It hadn’t helped that Nicki had been upset by his leaving. When she’d given him a picture she’d drawn so he wouldn’t forget about her, he couldn’t swallow the lump in his throat. He pulled it out of his breast pocket, opened it, and saw a damned good drawing of his girls. She didn’t trust he’d come back, and neither, it seemed, did Skye. When Skye said good-bye to him, she looked as if she was afraid she’d never see him again.
He’d always thought that having someone miss him would feel good, but after seeing their faces through the back window of the cab as he pulled away, he would have given just about anything to ease their minds. It was all he could do not to grab the door handle on the cab and jump out, and he had to cross his arms to keep from doing just that. The farther away he drove, the deeper the cut. He’d felt as if someone had just scooped out his insides with a spoon—he was hollow, empty, and damned uncomfortable. He swallowed back a groan, rubbed the center of his chest, and tried to erase the eerily familiar feeling. One he’d had for as long as he could remember. One that had disappeared the moment Nicki and Skye had danced into his life. He’d never realized what it was before. He hadn’t realized it until it slammed into his chest with the force of a meteor.
He was totally alone, completely solitary, desolate, and miserable. Even though he knew, with a certainty that kept him sane, that he would return to them in four days—ninety-six hours, give or take a few minutes—he’d never felt so scared. It was going to be the longest four days of his life.
The driver pulled up to his house at the vineyard and he got out, grabbed his bags, and waved away the offered help.
He walked up to the dark house wondering how he’d ever thought of this place as home. He took out his keys and watched the taillights of the limo until it disappeared over the hill. Again he tried to shake off the feeling that he should be anywhere but here. He told himself he was letting his imagination run away with him and let himself into the house.
He flipped on the lights and was tempted to reach for his shades—it was so white he was nearly blinded.

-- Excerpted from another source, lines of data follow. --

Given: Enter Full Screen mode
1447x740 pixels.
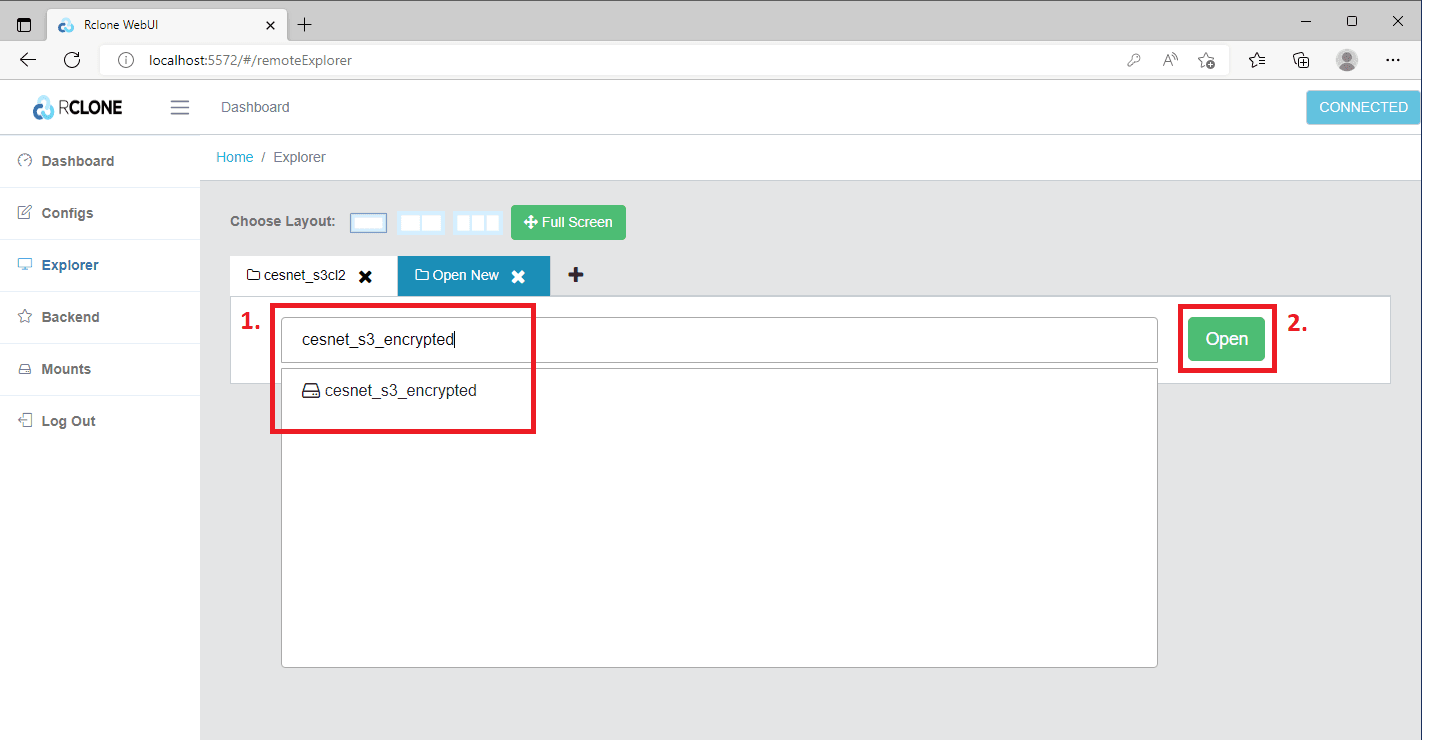Looking at the screenshot, I should click(568, 222).
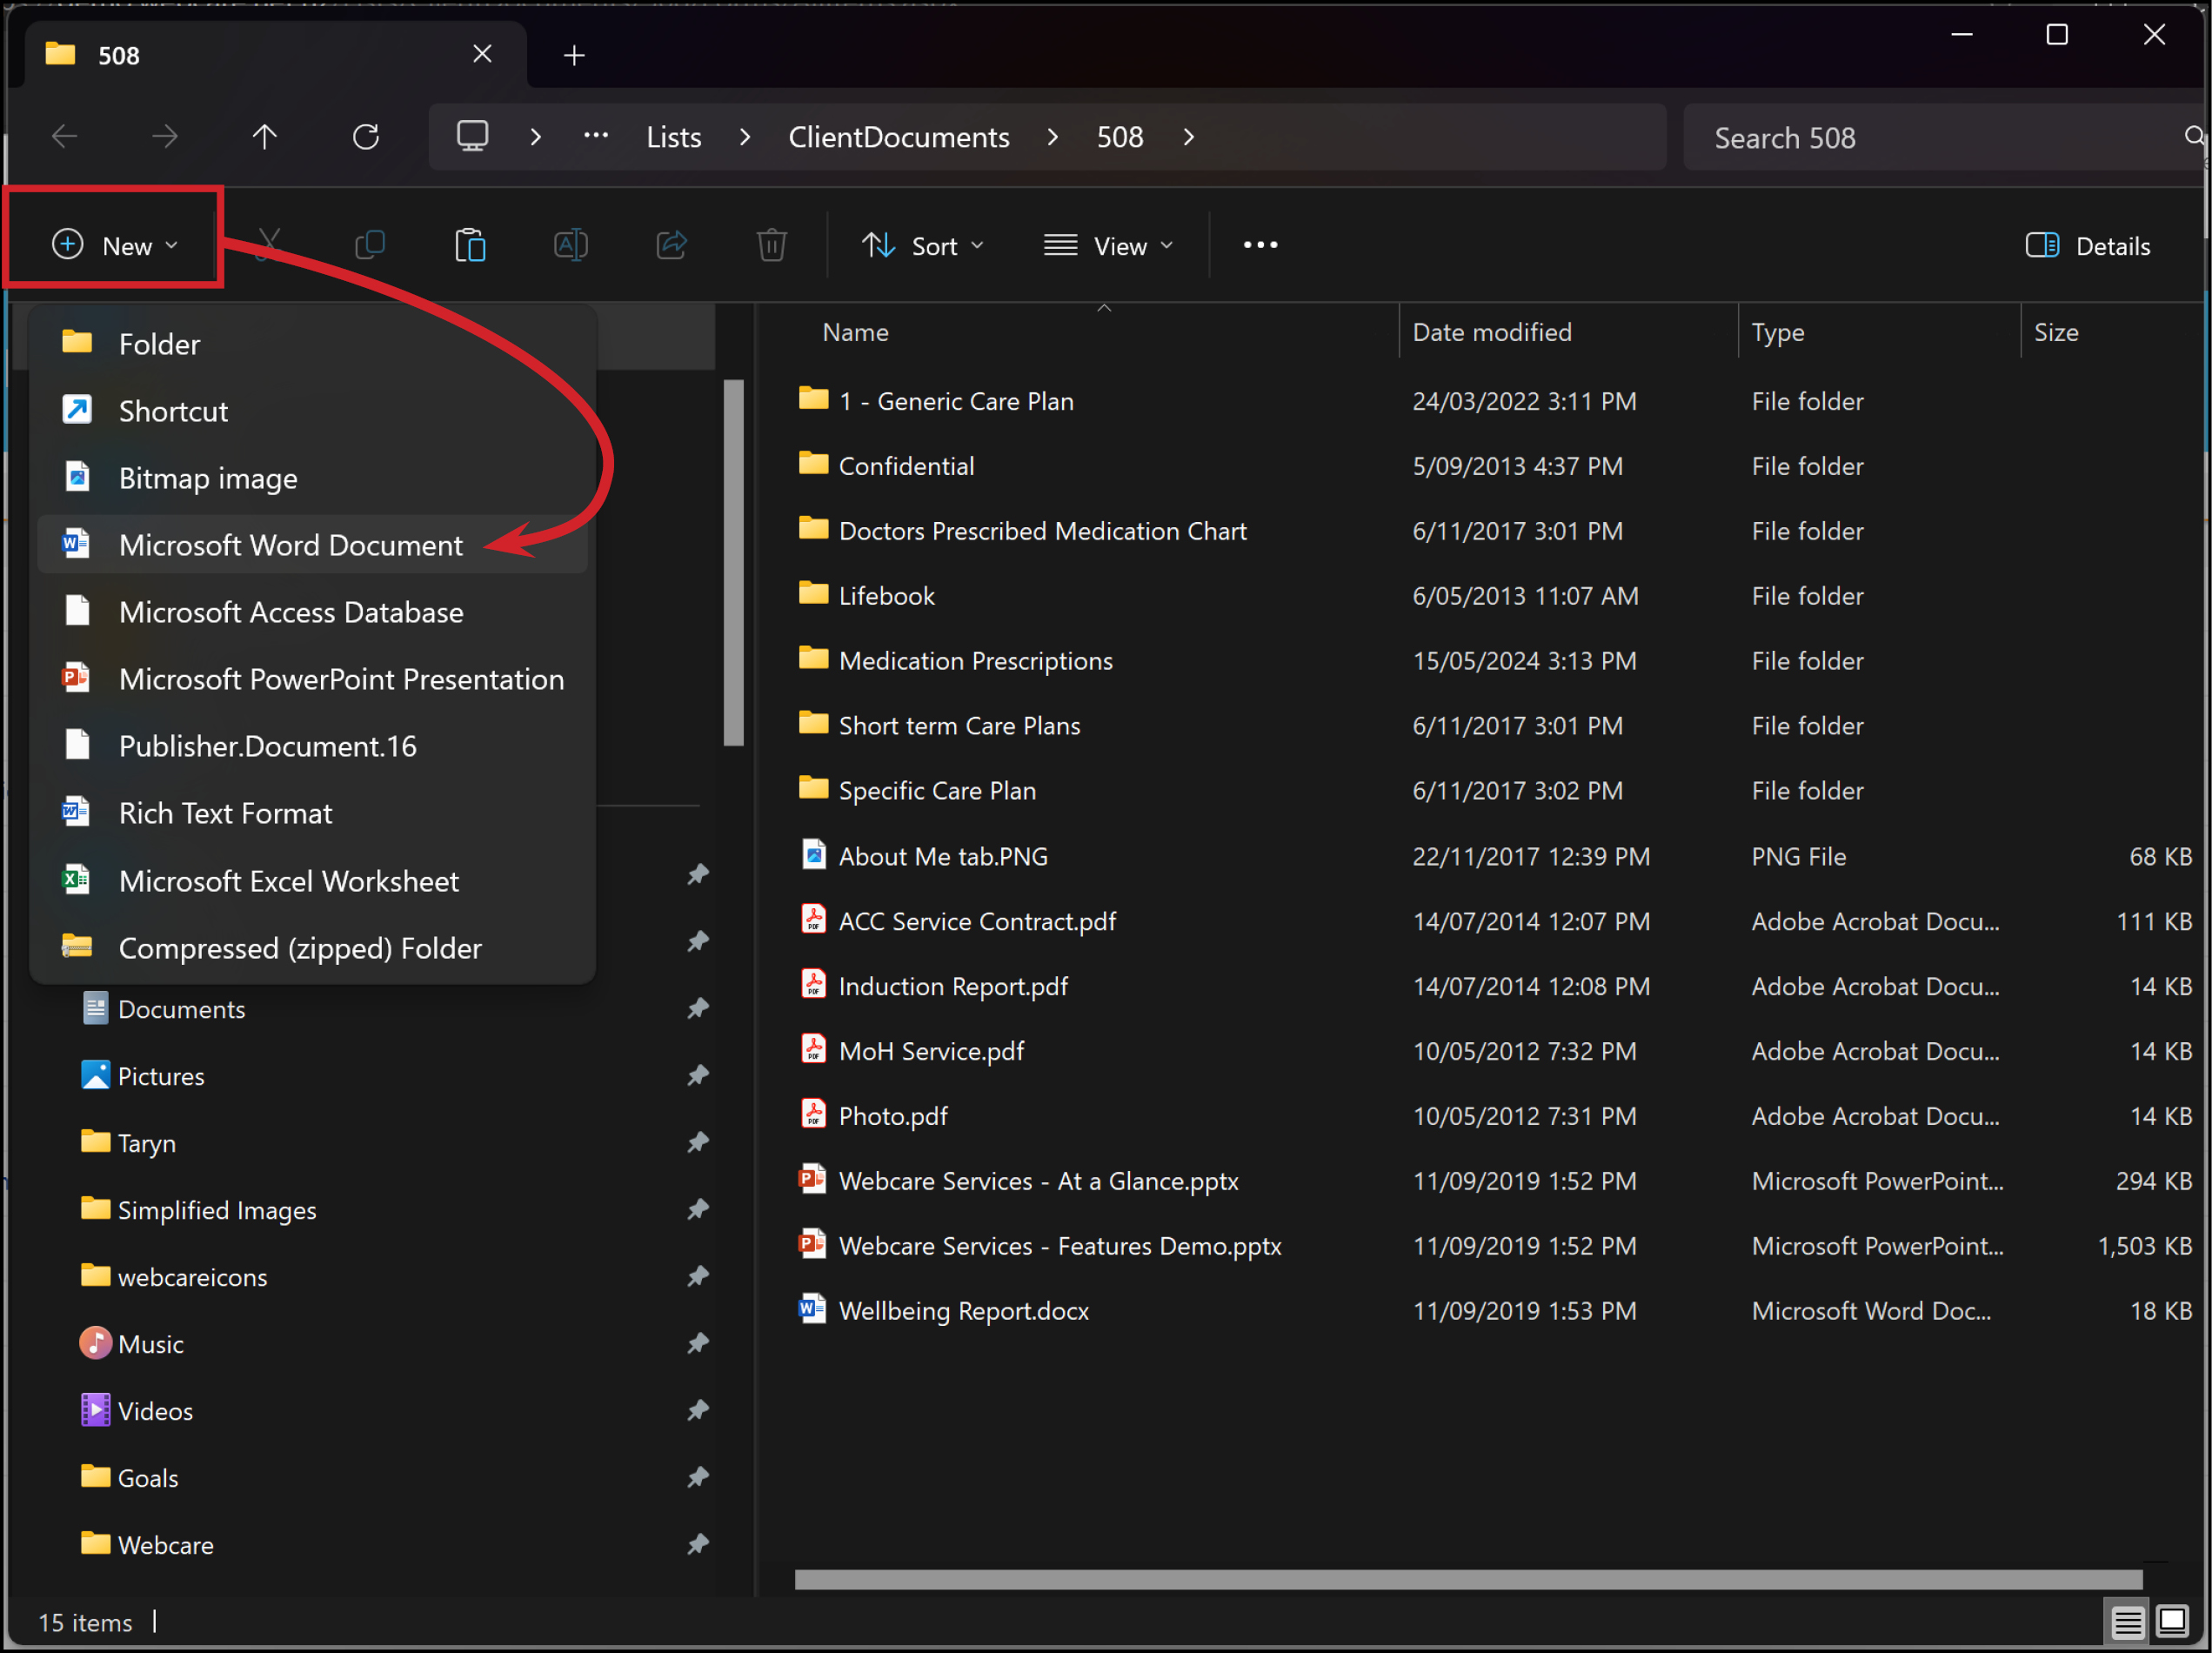This screenshot has height=1653, width=2212.
Task: Click the horizontal scrollbar in file list
Action: click(x=1468, y=1579)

He looked around for any color—all he saw were different shades of white. The walls were white, the carpet was white—hell, even the leather furniture was white. It looked as cold as the Arctic and just as inviting. He stifled a shiver and tossed his keys on the chrome and glass table. There wasn’t a speck of dust. Not a thing out of place. Everything looked the same as it had when he left—high ceilings, massive windows looking over the vineyard—although he couldn’t see any part of it at that moment. Still, the vineyard was the only bit of color that came to mind when he thought of the house—not that he’d thought about it at all while he was gone. Looking out onto the vineyard might have helped. Unfortunately, on a moonless night, all he saw, all he felt, was deep, dense darkness. Everything was eerily still and quiet—something he used to find soothing. Now the quiet made him antsy; the hum of the refrigerator, the ticking of the world’s loudest grandfather clock, and the buzz of a lightbulb seemed to echo in the huge, empty, cold house. He felt as if he were the only human on the planet. There were no cars going by, no planes overhead, no surf smashing against the shore a block away, no life, no laughter, no love—just emptiness.
He’d never realized how impersonal the house felt. Nothing there was his—not really. He supposed it was because Payton had decorated it in her taste, not his. But then, he wasn’t sure what kind of taste he had. He’d never had a place of his own. He had a few apartments with roommates, but they were furnished in early Salvation Army. Now that he thought about it, that wasn’t so bad.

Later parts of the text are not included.